* **提供テキスト**:

· · · · ·

亜希子) そのような状態で、店長のお世話

 になる事は、失礼かと存じます。

麦田) そっ、それって、ダメって事っすよね。

亜希子) 私は、満たされてしまって

 いるのだと思います。

麦田) 満たされてる?

亜希子) 生きる事を諦めていたあの人が、

 私と出会って、もう一度生きてみるって、

 闘ってくれたんです。それより何より、指

 輪も結婚式もなかったけれど、私は夫に、

 みゆきという宝物をいただき、その結果、

 私自身、素晴らしい年月を重ねることが

 できました。

麦田) まあ、何だ、その…。

 2人はちゃんと好き同士だったって事だ。

みゆき) えっ?

麦田) 父ちゃんと宮本さんな。始まりは

 ちょっと違ってたかもしんねえけど。

 でねえとフラれるわけねえだろこんな

 イケメンが。ハハハハッ。

みゆき) 店長、あの、私、

 いい加減なこと…。

大樹) いや、むしろ顔で負けたん

 じゃないですかね。

· · · · ·

* **データ一覧**:
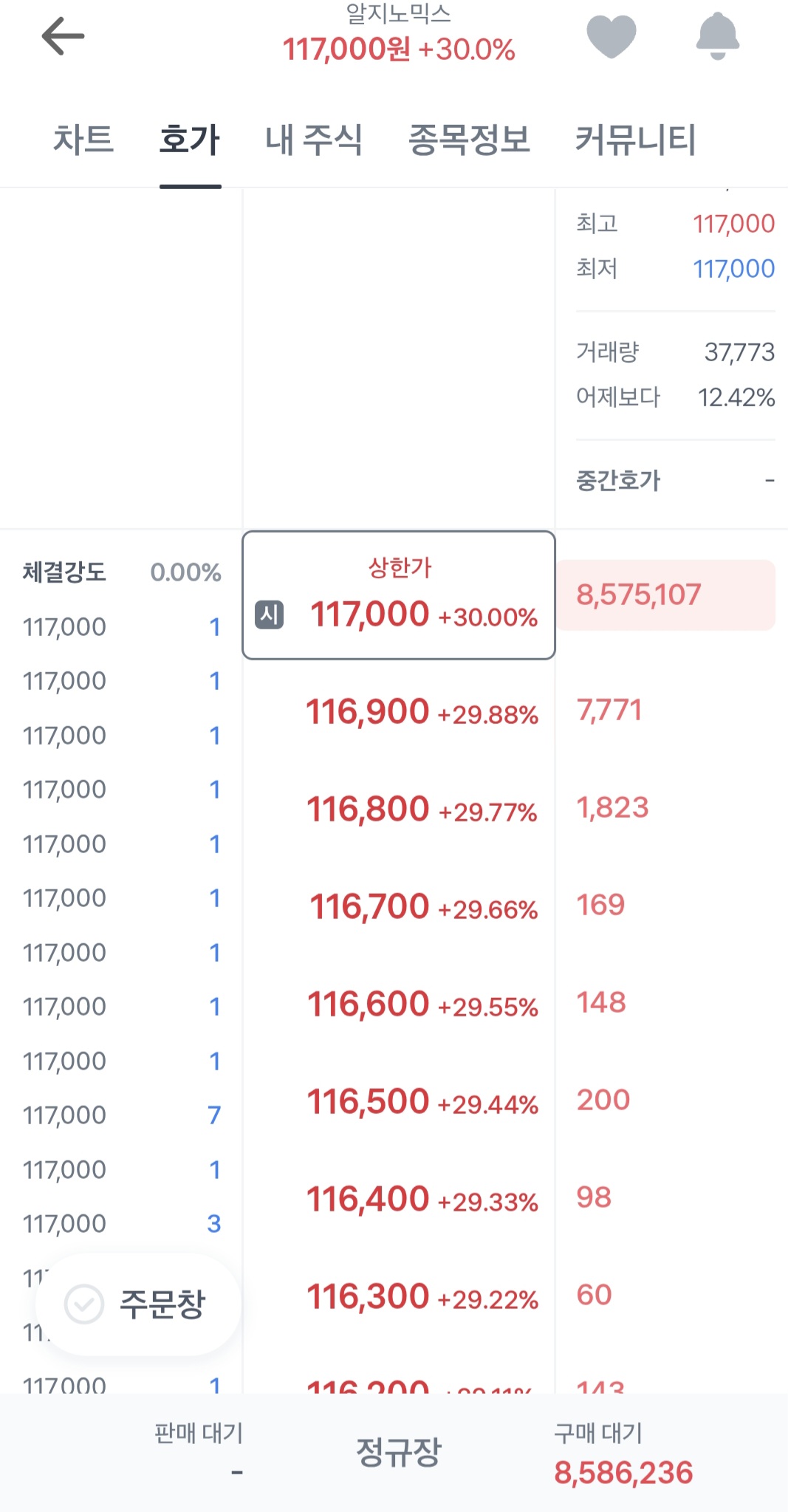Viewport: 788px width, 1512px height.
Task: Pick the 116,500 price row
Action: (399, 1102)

· · · · ·

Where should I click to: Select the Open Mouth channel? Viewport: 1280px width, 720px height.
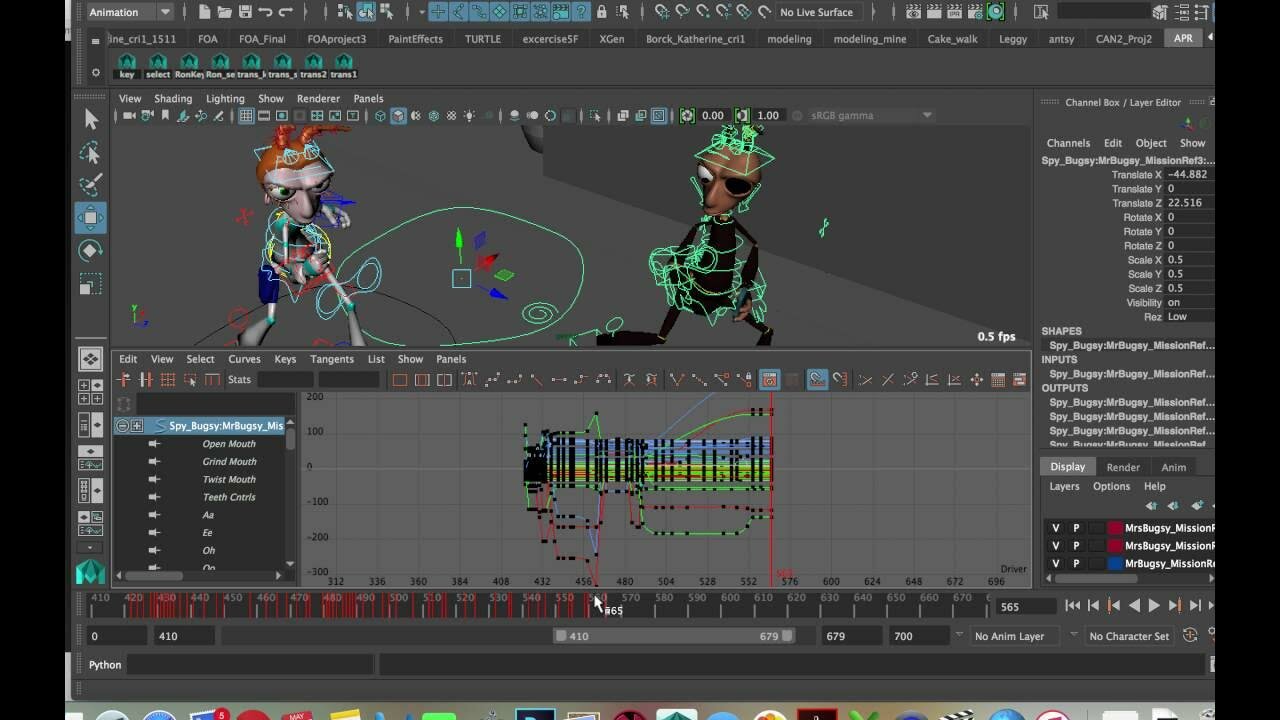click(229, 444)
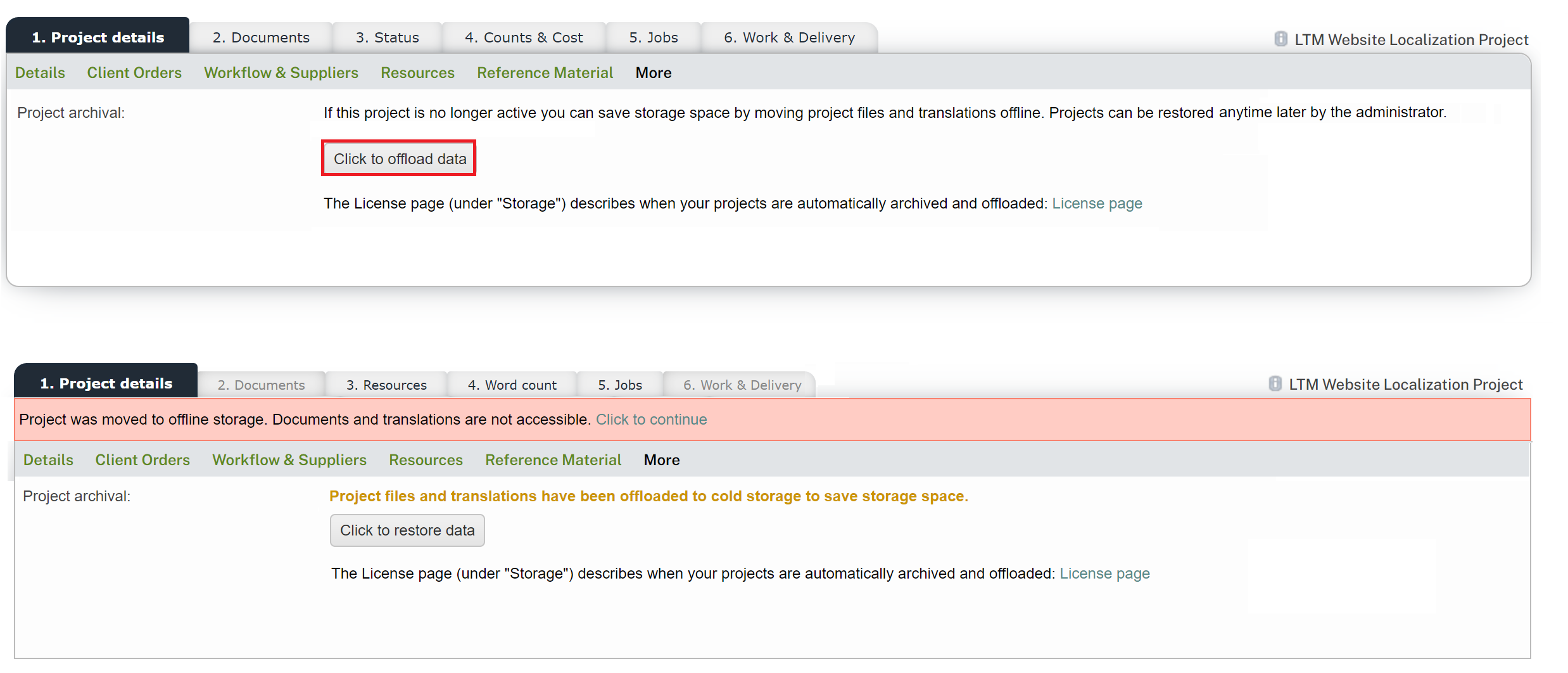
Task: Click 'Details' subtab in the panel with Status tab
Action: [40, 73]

· · · · ·

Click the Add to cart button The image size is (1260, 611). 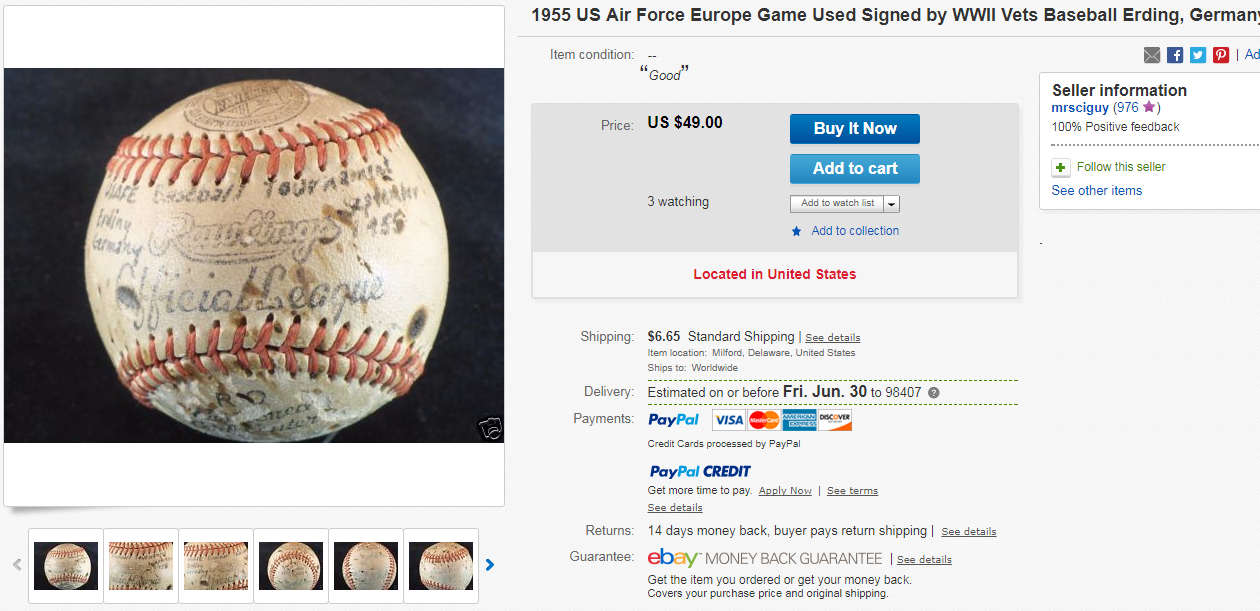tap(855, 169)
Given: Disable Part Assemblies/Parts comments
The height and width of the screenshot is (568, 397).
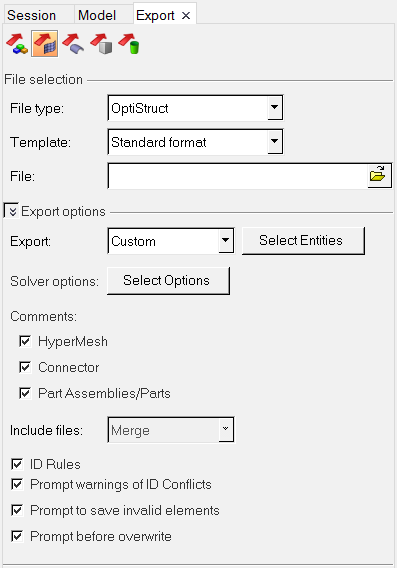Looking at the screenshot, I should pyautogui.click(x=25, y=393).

· · · · ·

* **作業目標**: 亜希子・麦田・みゆき・大樹による会話の台本を、大樹の台詞「じゃないですかね。」の次から書き継いでください。

* **想定解答**:
麦田) えっ?

大樹) みゆきの父ちゃん、

 ヤバいくらいイケメンだったんですよ。

麦田) カーッ、そこ! そこだったか!

大樹) そこっすよ。

麦田) そんなイケメンだったんか。

大樹) もうヤバかった。半端ないです。

麦田) お~っ、どんなだ?

大樹) 日だまりみたいな感じで。

 

**********

 

いつだって、

私の人生はブルースだった。

お別ればかりのブルース。

 

くそくらえだ。

そんなもの、いらない。

 

もう、ブルースなんていらない。

 

みゆき) お母さん! お母さん!

 

**********

 

亜希子) みゆきは自分が社会人になり、自立

 をしたら、私が麦田を辞め、大阪に行くことが

 できるとお考えくださったようですが。もし、何

 をしてでもコミットしたいオファーならば、私は

 自分でネゴします。人生の舵は自分で切りま

 すので、以後、このような気遣いはご遠慮くだ

 さい。以上です。
みゆき) じゃあ、じゃあお母さん、自分が白髪
 出てきてんの知ってる? 知らないでしょ。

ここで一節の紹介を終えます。